1. Force Majeure
EITHER (Where you are acting for the party more likely to want to rely on the force majeure clause, e.g. a service provider)
1.1 In this Agreement, “force majeure” shall mean any cause preventing either party from performing any or all of its obligations which arises from or is attributable to strikes, lock-outs or other industrial disputes, nuclear accident or acts of God, war or terrorist activity, riot, civil commotion, malicious damage [(excluding malicious damage involving the employees of the affected party or its sub-contractors)], compliance with any law or governmental order, rule, regulation or direction [coming into force after the date of this Agreement], accident, breakdown of plant or machinery, fire, flood, storm or default of suppliers or sub-contractors and, where they are beyond the reasonable control of the party so prevented, any other acts, events, omissions or accidents.
OR (where you are acting for the party less likely to want to rely on the force majeure clause, e.g. the recipient of a service)
1.1 In this Agreement, “force majeure” shall mean any cause preventing either party from performing any or all of its obligations which arises from or is attributable to acts, events, omissions or accidents beyond the reasonable control of the party so prevented [including, without limitation, to the extent that these are beyond such control, [nuclear accident or acts of God, war or terrorist activity, riot, civil commotion, fire, flood or storm]] except that:
- neither lack of funds nor a default or misconduct by any third party employed or engaged as an agent or independent contractor by the party claiming force majeure shall be a cause beyond the reasonable control of that party unless caused by events or circumstances which are themselves force majeure; and
- mere shortage of labour, materials, equipment or supplies shall not constitute force majeure unless caused by events or circumstances which are themselves force majeure.
Strikes, lock-outs or other industrial disputes involving the work force of the party so prevented or of any of its sub-contractors or suppliers or the occurrence of an event associated with economic and monetary union in the European Union shall not constitute “force majeure” for the purposes of this Agreement.
1.2 If either party is [prevented][prevented or constrained] from performance of any of its obligations under this Agreement by force majeure, that party (the “Claiming Party”) shall as soon as reasonably possible [and in any event within one (1) Business Day after commencement of the force majeure] serve notice in writing on the other party specifying the nature and extent of the circumstances giving rise to force majeure, and shall subject to service of such notice have no liability in respect of any delay in performance or any non-performance of any such obligation [save for any payment obligation which shall continue in full force and effect] (and the time for performance shall be extended accordingly) to the extent that the delay or non-performance is due to force majeure [PROVIDED THAT:
- the Claiming Party could not have avoided the effect of the force majeure by taking precautions which, having regard to all matters known to it before the occurrence of the force majeure and all relevant factors, it ought [reasonably] to have taken but did not take; and
- the Claiming Party has [taken all steps as are necessary] [used [reasonable/best] endeavours] [(without being obliged to incur any expenditure or cost)] to mitigate the effect of the force majeure and to carry out its obligations under this Agreement in any other way that is [reasonably] practicable.]

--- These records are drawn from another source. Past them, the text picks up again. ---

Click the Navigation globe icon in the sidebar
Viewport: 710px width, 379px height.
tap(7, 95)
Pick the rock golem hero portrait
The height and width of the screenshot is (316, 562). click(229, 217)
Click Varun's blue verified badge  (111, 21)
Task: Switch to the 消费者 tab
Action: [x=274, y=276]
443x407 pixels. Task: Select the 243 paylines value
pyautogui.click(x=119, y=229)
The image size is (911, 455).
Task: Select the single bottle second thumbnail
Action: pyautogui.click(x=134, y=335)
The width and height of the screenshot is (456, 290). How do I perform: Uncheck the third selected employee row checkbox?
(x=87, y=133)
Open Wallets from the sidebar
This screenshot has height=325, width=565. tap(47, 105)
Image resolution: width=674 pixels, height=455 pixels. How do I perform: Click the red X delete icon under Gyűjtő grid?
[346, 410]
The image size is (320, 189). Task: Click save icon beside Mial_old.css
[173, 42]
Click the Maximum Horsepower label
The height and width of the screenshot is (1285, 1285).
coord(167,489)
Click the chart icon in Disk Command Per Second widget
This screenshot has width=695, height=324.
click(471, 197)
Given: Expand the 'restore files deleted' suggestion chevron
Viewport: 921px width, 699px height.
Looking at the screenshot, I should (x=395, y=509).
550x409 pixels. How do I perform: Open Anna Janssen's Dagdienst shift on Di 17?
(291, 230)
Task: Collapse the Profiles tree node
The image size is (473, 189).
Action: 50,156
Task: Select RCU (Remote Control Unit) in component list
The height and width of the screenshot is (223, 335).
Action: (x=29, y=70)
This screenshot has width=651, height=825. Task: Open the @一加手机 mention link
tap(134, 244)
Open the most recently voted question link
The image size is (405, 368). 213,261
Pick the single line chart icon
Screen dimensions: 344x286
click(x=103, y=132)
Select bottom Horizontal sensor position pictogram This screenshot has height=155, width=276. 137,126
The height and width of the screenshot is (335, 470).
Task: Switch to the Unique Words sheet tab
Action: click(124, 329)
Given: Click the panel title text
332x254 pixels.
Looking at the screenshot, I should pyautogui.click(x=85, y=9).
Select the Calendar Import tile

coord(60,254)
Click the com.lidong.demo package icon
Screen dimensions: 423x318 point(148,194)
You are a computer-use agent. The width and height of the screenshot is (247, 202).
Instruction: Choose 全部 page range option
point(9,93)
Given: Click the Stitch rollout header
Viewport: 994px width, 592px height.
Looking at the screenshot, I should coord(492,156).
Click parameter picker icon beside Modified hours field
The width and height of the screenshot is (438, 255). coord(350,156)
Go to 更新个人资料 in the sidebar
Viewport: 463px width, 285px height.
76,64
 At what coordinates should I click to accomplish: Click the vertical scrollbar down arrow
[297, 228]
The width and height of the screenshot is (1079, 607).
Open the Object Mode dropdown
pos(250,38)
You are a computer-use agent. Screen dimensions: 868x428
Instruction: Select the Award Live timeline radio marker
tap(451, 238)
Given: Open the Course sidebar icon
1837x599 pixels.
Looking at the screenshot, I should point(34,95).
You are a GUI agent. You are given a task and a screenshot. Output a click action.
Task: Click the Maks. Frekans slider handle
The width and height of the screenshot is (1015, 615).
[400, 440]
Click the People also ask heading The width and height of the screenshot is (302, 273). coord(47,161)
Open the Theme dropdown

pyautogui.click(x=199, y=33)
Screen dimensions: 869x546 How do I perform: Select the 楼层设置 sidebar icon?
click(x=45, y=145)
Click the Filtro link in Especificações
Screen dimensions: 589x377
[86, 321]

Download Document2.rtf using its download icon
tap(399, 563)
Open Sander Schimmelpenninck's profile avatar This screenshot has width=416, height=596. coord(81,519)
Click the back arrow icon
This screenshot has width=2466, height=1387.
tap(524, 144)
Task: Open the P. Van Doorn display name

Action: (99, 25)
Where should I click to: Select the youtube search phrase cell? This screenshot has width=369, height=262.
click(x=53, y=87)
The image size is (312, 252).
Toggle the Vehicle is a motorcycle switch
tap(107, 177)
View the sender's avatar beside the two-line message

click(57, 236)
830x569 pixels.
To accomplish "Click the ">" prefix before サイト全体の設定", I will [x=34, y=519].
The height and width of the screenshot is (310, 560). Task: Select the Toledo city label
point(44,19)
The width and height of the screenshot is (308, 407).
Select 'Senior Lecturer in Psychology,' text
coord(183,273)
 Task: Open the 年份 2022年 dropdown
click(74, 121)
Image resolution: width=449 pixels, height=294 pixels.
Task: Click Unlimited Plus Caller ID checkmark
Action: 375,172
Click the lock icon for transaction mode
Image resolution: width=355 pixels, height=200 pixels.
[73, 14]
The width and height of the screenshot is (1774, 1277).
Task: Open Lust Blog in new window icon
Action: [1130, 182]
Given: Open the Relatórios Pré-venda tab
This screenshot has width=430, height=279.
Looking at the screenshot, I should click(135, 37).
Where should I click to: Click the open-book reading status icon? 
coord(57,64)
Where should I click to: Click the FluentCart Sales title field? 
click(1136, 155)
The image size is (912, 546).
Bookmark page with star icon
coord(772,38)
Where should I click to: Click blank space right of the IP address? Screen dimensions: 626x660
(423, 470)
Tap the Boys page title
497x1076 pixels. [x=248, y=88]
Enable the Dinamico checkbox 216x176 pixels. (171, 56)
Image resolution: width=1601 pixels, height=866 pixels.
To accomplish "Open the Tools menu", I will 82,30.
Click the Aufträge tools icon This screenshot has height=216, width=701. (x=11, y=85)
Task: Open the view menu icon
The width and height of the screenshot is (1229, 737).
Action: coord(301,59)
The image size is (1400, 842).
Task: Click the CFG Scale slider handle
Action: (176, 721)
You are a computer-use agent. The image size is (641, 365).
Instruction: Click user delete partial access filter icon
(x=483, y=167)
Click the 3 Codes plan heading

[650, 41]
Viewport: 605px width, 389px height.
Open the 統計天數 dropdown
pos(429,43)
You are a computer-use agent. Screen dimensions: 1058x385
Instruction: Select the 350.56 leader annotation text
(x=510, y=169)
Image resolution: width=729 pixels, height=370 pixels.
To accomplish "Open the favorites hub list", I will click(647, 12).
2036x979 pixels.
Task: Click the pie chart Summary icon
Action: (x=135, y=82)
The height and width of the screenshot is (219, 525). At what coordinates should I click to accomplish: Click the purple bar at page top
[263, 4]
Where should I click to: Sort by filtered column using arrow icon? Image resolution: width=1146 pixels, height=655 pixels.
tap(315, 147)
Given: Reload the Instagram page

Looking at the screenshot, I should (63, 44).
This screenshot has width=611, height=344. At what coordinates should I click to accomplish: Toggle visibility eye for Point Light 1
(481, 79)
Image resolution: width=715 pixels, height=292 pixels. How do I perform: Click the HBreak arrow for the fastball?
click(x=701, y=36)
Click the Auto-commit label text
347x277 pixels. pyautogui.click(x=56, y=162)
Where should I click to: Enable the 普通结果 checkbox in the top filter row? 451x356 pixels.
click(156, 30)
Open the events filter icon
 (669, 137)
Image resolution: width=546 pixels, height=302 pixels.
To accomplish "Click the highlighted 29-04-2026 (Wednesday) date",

1.3 [If either party is prevented from performance of [substantially] all of its obligations by force majeure for a continuous [or aggregate ]period of more than [three ][six ]months in total, the other party may terminate this Agreement immediately on service of written notice upon the party so prevented, in which case [neither party shall have any liability to the other except that rights and liabilities which accrued prior to such termination shall continue to subsist] [or] [if appropriate, provide for any specific provisions which are to be saved and/or specify whether payments are to be made for goods or services already delivered or rendered, or goods not paid for are to be returned or compensatory payments are to be made].]
1.4 [If [either party] is prevented from performance of [substantially] all of its obligations by force majeure for a continuous [or aggregate ]period of more than [one] month[s] in total (the “Force Majeure Period”), the [Licence Term] shall be extended by a period of time equal to the Force Majeure Period[, subject to earlier termination of the Agreement under clause [1.3]].]